# Claim: A pre-existing labor contract can do the enforcement work a voluntary collective standard cannot: the American Federation of Musicians sued Universal and Warner on 2026-06-05 (S.D.N.Y.), arguing the catalogs licensed to Suno and Udio trigger its CBA's decades-old 'new use' clause — an enforceable claim to a share plus disclosure of the training-set recordings, available only because the machinery was bargained into existence long before AI.

**Current badge:** watchlist
**In notebook:** [RSL: billing AI like ASCAP, without what makes ASCAP legal](/notebook/rsl-collective-licensing)
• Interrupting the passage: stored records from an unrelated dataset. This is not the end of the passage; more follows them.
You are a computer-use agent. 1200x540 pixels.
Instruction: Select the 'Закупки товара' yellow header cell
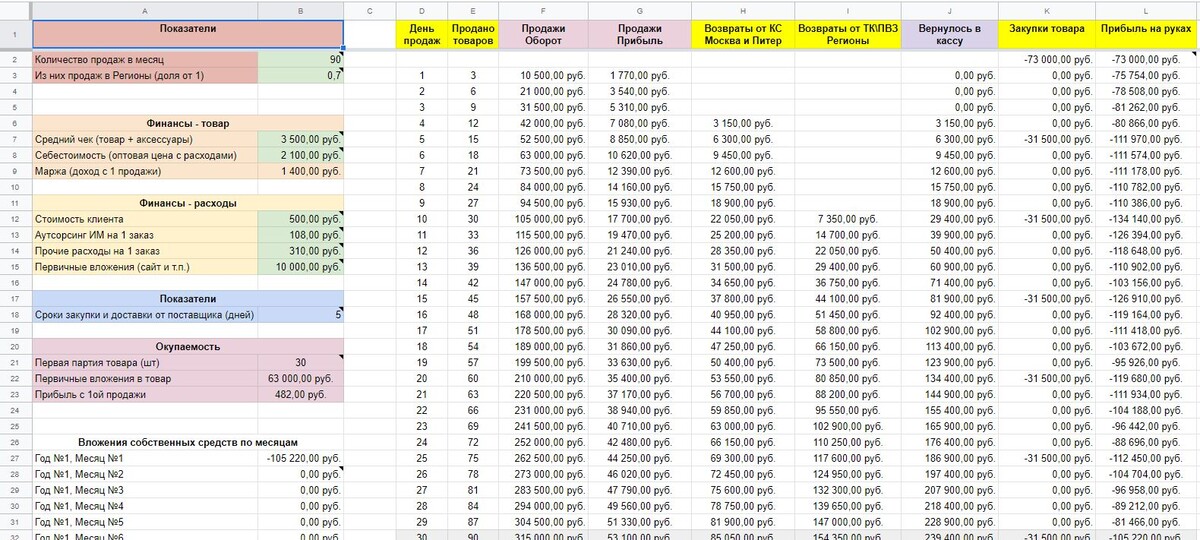tap(1047, 35)
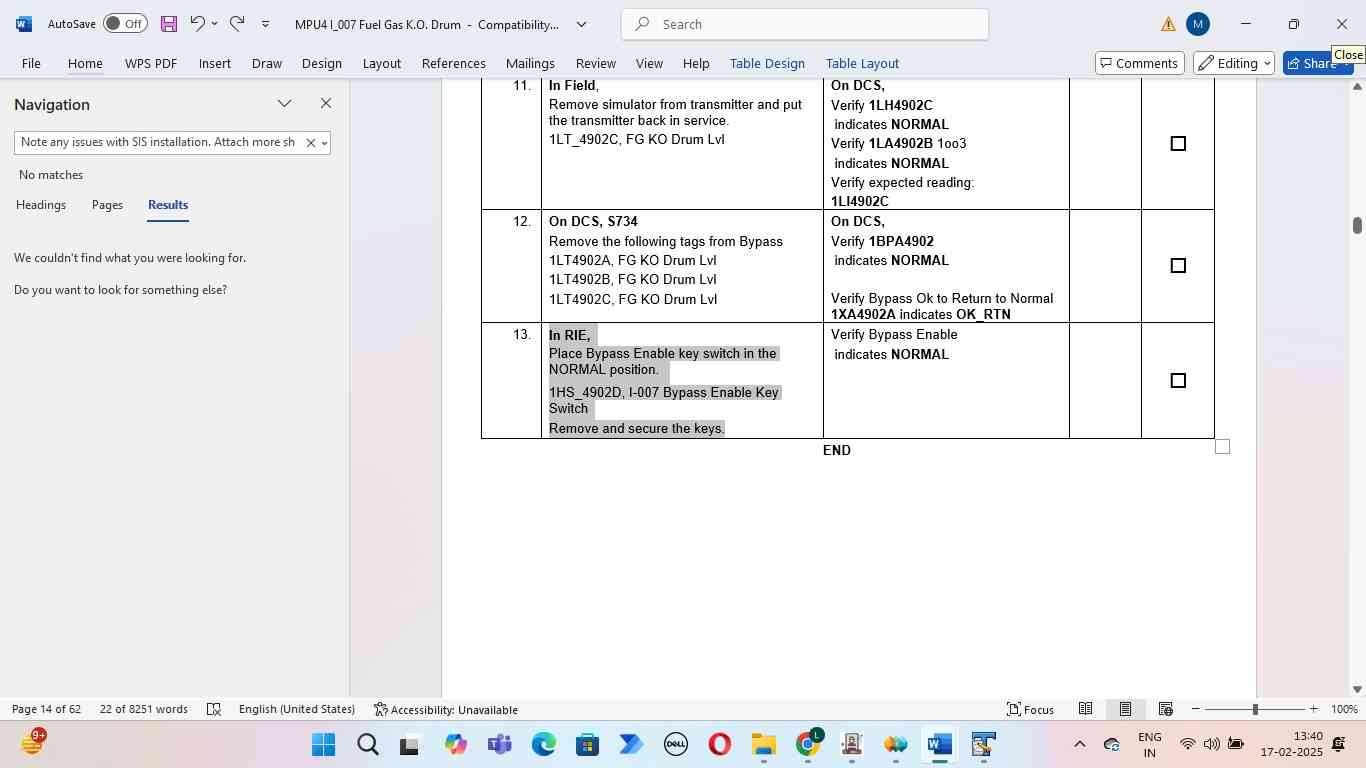Switch to Read Mode view icon

point(1085,709)

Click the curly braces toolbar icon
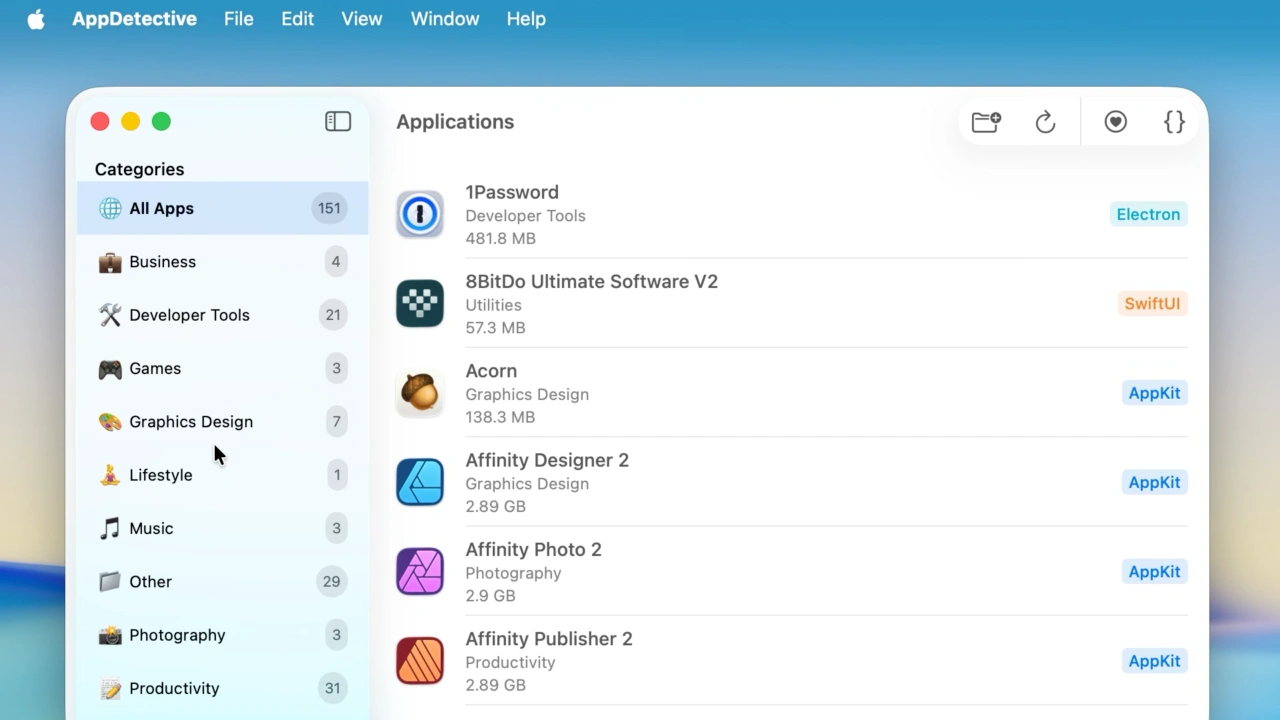1174,122
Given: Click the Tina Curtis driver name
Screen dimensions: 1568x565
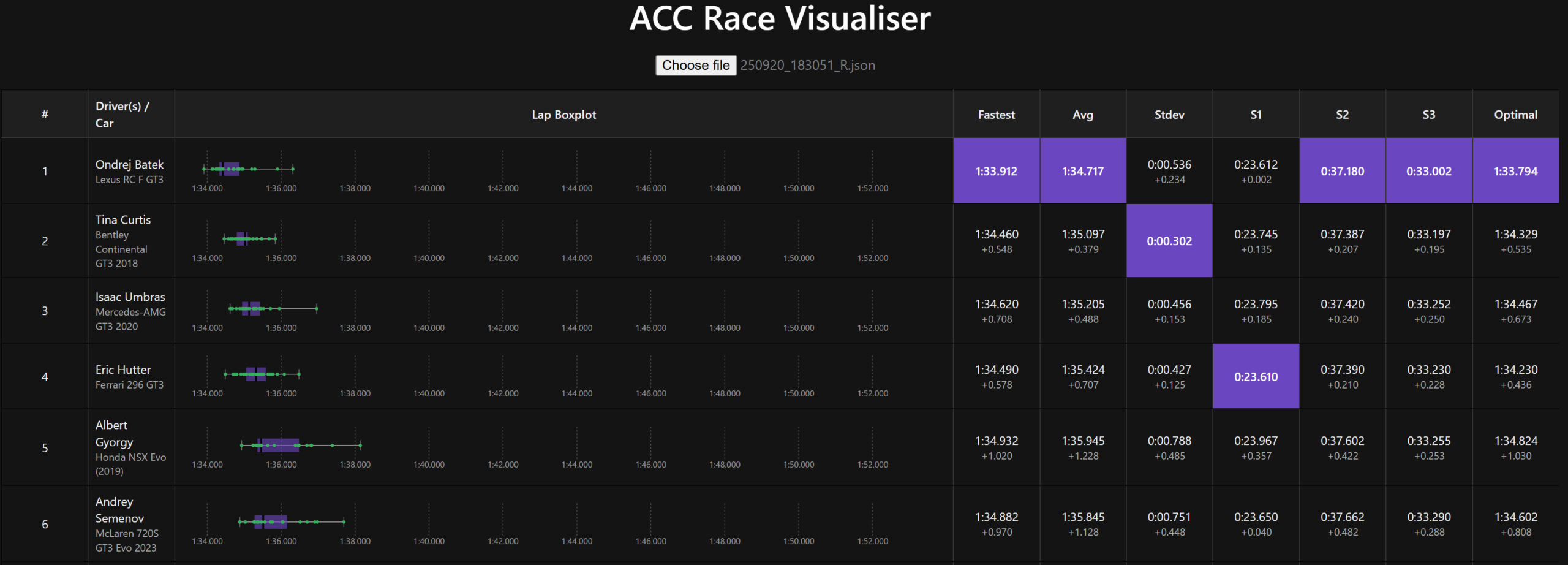Looking at the screenshot, I should pos(123,220).
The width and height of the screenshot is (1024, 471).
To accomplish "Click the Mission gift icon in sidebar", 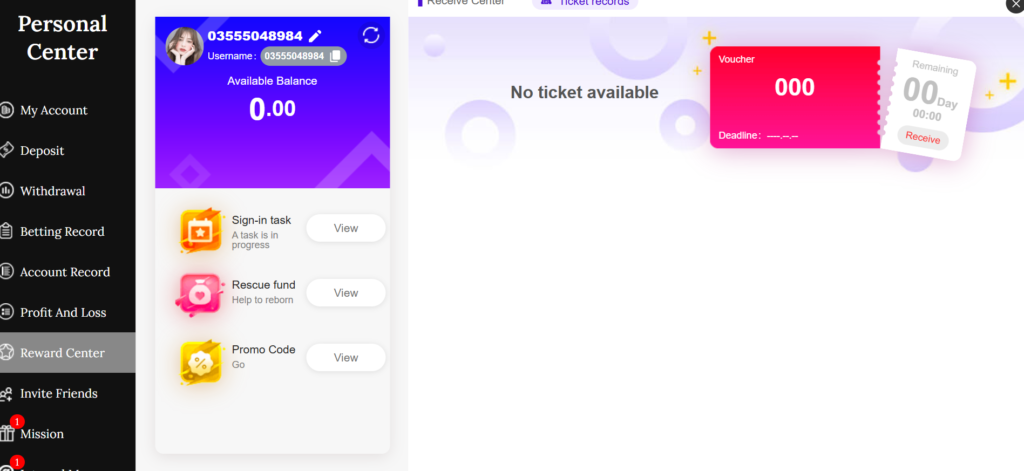I will (x=7, y=434).
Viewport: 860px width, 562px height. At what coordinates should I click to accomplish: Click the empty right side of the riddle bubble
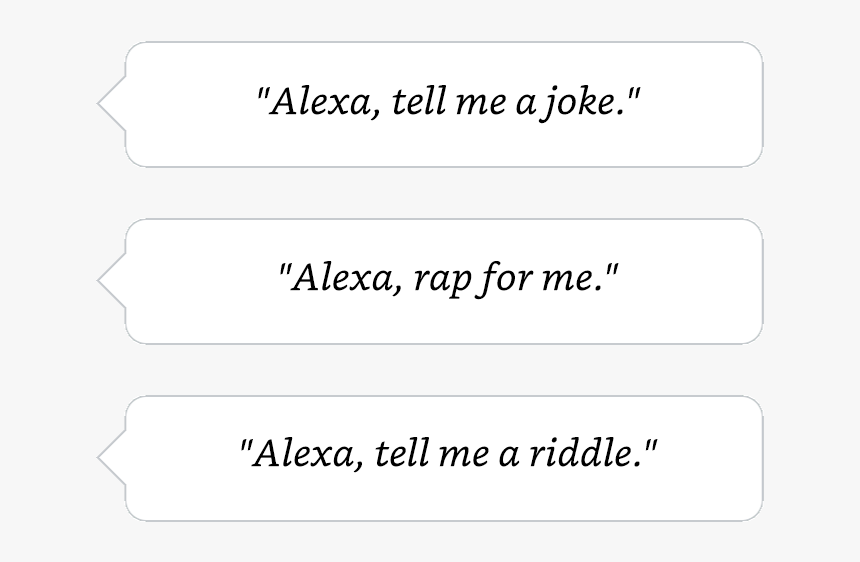click(709, 458)
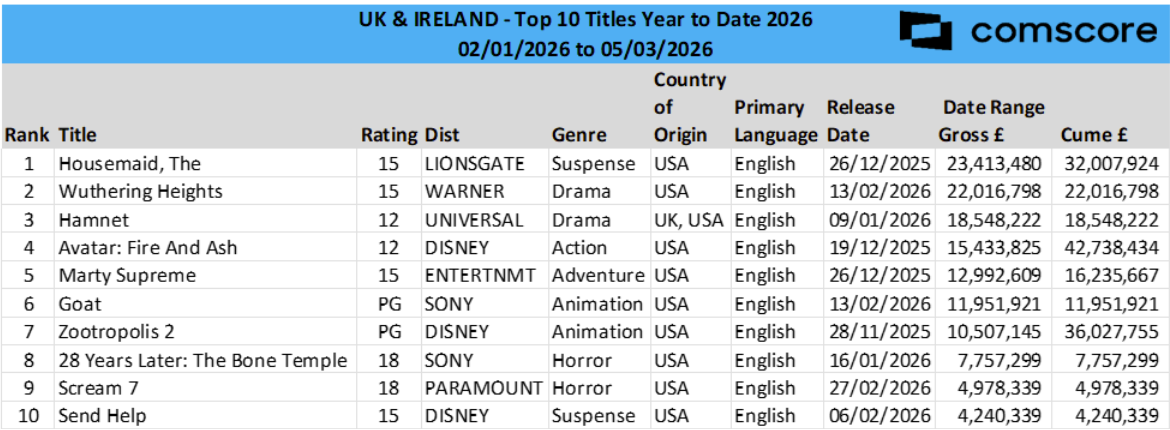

AFM is not announcing a new price to an empty chair; it is enforcing re-use machinery that already binds the labels. The disanalogy that keeps RSL-style schemes weak in news: most journalists sign work-for-hire, so a 'new use' clause has to be bargained from zero before anyone can sue on it. The suit is freshly filed and its theory untested, so this opens at watchlist.

## Provenance history (how this claim ripened)
- `2026-06-12` **asserted as watchlist** — New sourced card (4193, MBW) adds the labor-contract enforcement path alongside the antitrust-sheltered collective; the suit is freshly filed and untested, so this opens at watchlist.